When Physical Limitations Are An Issue
Depending on the person's medical condition, he or she may or may not be able to get around the house. Sometimes, those who are terminally ill are confined to their beds, while in other cases, patients can get around okay at home. However, if your loved one has physical limitations that are getting in the way, occupational therapy from a company like Hands-On Physical Therapy may be the answer. For example, if the patient has gone through bed rest for an extended period of time, he or she may be experiencing muscle atrophy. Occupational therapy can be useful for helping the muscles feel more limber.
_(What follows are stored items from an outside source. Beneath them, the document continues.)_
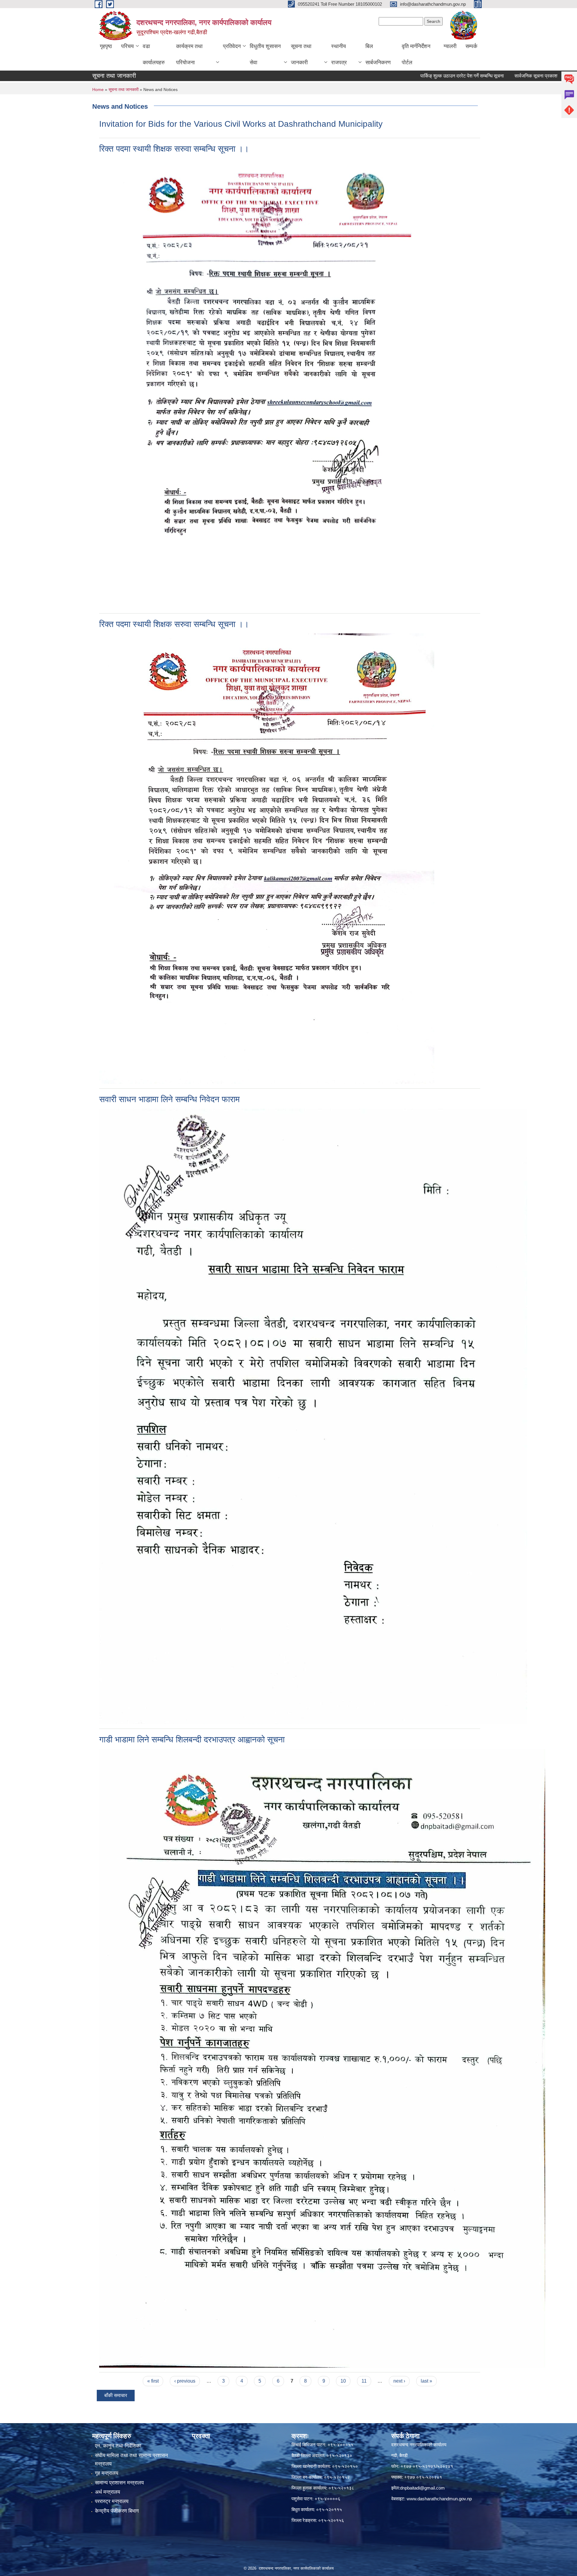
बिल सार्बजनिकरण (378, 54)
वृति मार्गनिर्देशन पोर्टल (416, 54)
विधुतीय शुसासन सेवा (265, 54)
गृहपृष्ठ (106, 46)
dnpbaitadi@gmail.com (422, 2487)
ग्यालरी (450, 46)
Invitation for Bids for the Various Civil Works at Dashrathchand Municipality (241, 124)
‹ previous (184, 2381)
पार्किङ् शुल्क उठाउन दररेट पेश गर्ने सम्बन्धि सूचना (406, 75)
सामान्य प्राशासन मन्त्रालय (119, 2483)
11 (364, 2381)
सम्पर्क (471, 46)
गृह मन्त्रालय (106, 2473)
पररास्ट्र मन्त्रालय (111, 2501)
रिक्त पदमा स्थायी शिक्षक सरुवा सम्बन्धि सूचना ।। (174, 148)
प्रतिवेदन (232, 46)
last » (426, 2381)
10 (343, 2381)
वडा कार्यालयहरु (154, 54)
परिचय (127, 46)
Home (98, 89)
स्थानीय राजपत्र (339, 54)
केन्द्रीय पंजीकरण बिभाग (117, 2511)
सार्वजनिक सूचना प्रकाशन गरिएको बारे (492, 75)
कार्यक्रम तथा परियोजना (189, 54)
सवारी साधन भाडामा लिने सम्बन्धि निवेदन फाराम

When The Patient Is Depressed
It's understandable for your loved one to be experiencing some degree of depression as a result of his or her circumstances, and you likely want to help. Medication can lead to unwanted side effects, but it may be worth trying therapy. Exercise can be effective for depression, and while your family member might not be able to exercise in the traditional sense, the occupational therapist can guide him or her through some stretching exercises, including assisted stretching, that may be able to alleviate some of the depression.
As A "Living" Exercise
One of the challenges of being in palliative care is that when the patient knows he or she is going to die, it can be so discouraging that it's tempting to just lie there and wait for it to happen. However, many people in palliative care can continue to enjoy life, despite the severity of the situation. If you feel that your loved one needs to remember to live a little, occupational therapy can help him or her to achieve this attitude. The idea of relieving pain, getting physically stronger, and feeling good can all be valuable to remind someone to live while he or she is still able.